======== DOCUMENT PASSAGE ========

A more interesting path is to keep dbscan_inner in pure python with type annotations and then use

  py2many --mojo=1 dbscan_inner.py
to translate.
RossBencina 4 days ago

Very interesting. I'm currently trading off whether to use Mojo or C++/pybind to accelerate simulations that combine matrix operations with fine-grained scalar calculations. I only recently learned that pybind + cppimport offers the integrated compile-on-import experience available in Mojo.

  • fnands 4 days ago

    I would say it depends on how stable you need the code to be.

    If it's something you need to put in production soon, C++/pybind might be the way to go, but if it's just a side-project, Mojo could work.

  • melodyogonna 4 days ago

    Mojo makes SIMD and GPU programming more ergonomic than what you would obtain from C++, I imagine this should factor into your decision process. The language is just less mature overall.

  • pjmlp 3 days ago

    Depends on how much you care to work on Windows, if not at all, then Mojo can be considered.

jononor 3 days ago

Mojo is not open source, so how can it be realistic to use it in scikit-learn?

We spent decades getting out of the clutches of Mathworks, Microsoft, etc. Why are people eager to go back that way?

  • fnands 2 days ago

    They want to open-source the language, and call me naive, but I do believe that they will.

    The licence is a bit weird to me though. I do get it for their main product, Max, but it is a bit of a weird one for a language.

pjmlp 4 days ago

> I think moving a lot of scikit-learn’s more computationally intensive code to Mojo could be an interesting project.

======== RAW DATA ========

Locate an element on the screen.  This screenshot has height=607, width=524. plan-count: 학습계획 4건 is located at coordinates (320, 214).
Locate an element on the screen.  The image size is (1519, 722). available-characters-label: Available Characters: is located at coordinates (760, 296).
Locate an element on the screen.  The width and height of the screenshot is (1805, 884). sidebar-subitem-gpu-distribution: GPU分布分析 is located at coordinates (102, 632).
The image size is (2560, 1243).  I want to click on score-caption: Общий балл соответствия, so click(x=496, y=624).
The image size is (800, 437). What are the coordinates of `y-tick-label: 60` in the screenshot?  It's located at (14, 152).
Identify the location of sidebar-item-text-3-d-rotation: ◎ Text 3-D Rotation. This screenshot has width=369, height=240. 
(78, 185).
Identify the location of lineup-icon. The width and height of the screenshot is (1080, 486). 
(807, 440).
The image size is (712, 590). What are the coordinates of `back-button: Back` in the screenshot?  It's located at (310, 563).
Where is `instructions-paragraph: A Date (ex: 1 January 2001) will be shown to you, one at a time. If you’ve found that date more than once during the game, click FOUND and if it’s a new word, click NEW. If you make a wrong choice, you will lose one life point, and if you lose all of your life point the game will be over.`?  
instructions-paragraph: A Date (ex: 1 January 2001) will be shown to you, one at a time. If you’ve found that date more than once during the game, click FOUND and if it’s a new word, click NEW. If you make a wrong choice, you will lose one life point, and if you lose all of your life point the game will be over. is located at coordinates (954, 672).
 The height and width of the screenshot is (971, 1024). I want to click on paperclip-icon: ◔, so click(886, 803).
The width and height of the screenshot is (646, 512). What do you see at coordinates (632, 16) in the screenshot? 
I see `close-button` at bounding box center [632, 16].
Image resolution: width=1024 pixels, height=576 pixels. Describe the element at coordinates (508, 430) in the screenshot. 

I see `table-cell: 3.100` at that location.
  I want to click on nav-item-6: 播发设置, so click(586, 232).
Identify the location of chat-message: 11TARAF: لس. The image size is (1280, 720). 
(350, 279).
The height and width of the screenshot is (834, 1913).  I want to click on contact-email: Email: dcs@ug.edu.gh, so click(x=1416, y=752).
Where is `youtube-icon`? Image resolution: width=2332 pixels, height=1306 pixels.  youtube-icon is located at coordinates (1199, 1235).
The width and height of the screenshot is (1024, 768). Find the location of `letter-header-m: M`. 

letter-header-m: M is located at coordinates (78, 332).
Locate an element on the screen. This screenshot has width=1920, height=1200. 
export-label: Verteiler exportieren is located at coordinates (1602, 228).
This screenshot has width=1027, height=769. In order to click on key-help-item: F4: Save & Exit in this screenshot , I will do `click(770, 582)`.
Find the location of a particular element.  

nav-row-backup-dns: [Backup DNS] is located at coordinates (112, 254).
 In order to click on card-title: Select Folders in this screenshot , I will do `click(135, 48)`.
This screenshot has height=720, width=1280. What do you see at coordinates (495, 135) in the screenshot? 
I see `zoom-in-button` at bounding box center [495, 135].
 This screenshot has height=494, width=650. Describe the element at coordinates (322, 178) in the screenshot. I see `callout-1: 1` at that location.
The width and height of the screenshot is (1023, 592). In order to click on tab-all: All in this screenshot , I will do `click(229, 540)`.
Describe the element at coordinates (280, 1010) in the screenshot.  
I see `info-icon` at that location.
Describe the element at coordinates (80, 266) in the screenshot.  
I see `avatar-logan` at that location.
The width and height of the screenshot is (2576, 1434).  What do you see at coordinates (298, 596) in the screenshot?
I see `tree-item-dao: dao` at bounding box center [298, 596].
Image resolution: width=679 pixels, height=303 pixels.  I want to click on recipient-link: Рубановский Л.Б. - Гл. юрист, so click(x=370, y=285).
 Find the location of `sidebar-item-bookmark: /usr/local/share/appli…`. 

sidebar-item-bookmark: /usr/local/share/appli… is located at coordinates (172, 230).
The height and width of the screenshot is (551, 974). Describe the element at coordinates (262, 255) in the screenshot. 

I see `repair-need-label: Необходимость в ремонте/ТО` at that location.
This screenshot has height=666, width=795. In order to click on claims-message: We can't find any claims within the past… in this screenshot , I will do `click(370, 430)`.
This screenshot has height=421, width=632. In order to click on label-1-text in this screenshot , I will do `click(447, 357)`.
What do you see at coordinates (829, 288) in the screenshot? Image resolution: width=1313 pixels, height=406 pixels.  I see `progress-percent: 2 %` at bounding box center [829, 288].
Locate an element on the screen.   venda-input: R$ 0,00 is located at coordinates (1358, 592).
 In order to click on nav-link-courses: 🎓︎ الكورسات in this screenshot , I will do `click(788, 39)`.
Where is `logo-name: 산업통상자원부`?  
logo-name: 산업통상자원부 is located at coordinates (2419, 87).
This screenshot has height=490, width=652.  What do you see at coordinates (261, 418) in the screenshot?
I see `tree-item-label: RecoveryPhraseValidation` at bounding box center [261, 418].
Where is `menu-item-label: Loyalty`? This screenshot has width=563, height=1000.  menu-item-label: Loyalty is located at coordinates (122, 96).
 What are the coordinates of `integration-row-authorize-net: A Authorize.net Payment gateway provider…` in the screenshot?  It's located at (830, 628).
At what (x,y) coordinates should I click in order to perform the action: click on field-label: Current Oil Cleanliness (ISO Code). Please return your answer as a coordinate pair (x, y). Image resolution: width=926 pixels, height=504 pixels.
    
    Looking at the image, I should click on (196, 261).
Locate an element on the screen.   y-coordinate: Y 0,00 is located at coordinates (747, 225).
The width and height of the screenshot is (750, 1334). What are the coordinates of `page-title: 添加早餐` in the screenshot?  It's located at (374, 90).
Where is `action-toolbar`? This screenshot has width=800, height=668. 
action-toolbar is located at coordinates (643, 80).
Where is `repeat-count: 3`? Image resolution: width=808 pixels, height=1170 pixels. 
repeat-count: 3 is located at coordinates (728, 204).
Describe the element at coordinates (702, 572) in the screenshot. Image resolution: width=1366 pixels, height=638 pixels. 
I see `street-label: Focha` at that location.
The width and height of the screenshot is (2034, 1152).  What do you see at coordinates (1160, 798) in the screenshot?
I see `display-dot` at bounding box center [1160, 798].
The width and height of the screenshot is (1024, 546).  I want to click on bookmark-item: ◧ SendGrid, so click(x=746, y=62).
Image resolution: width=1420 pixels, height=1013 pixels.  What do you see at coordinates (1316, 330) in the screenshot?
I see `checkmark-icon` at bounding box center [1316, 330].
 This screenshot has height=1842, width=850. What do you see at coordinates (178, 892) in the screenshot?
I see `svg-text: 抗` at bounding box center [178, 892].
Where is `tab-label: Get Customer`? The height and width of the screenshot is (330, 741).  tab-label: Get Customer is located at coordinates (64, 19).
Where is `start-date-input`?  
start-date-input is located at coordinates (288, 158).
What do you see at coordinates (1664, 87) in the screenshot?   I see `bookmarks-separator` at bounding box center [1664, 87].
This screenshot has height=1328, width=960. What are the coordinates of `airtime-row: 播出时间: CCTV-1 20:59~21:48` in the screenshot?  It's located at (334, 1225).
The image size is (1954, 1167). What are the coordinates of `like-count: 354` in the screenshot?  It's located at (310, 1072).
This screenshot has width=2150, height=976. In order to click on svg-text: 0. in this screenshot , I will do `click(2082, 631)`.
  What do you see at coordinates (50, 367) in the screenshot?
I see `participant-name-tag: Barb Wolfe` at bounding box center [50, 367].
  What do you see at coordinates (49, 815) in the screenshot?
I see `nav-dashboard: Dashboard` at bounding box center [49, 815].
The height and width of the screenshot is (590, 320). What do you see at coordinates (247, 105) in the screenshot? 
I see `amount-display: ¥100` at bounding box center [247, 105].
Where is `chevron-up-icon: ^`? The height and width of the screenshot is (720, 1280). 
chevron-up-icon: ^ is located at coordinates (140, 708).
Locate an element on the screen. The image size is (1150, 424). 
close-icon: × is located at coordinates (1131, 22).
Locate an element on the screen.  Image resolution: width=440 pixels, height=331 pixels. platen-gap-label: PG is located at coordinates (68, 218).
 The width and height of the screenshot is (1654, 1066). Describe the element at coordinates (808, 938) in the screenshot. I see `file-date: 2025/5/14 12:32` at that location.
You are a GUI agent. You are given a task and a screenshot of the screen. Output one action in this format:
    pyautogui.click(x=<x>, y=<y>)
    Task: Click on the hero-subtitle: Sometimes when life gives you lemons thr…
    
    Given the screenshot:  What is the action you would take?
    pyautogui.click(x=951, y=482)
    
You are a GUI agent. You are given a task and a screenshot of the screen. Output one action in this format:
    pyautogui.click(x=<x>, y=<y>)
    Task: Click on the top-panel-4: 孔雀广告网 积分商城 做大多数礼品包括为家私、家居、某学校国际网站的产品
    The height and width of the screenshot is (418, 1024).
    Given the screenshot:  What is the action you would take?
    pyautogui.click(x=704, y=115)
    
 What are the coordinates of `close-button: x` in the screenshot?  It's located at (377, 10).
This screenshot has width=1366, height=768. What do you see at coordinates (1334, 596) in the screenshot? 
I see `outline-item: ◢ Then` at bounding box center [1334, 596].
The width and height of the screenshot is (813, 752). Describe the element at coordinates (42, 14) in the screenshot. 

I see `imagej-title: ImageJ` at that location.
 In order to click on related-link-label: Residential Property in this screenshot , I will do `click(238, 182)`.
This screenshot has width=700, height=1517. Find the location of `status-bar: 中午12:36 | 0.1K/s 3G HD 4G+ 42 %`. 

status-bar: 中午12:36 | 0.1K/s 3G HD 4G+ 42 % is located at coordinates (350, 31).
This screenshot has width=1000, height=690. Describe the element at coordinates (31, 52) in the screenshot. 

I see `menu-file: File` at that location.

========

__STUDY QUESTIONS__:
a) According to the comment thread, what does pybind + cppimport offer?
b) Summarize the comment thread in two sentences.
c) Rewrite the stretch of the comment thread from "Mojo is not" through "back that way?", replacing "decades" with "years".

__TASK-BY-TASK ANSWERS__:
a) It offers the integrated compile-on-import experience available in Mojo.

b) Commenters weigh Mojo against C++/pybind for accelerating simulations and cite code stability, Mojo's more ergonomic SIMD and GPU programming, its lower maturity, and Windows support as factors. Another commenter objects that Mojo is not open source, and a reply says the developers want to open-source the language.

c)
Mojo is not open source, so how can it be realistic to use it in scikit-learn?

We spent years getting out of the clutches of Mathworks, Microsoft, etc. Why are people eager to go back that way?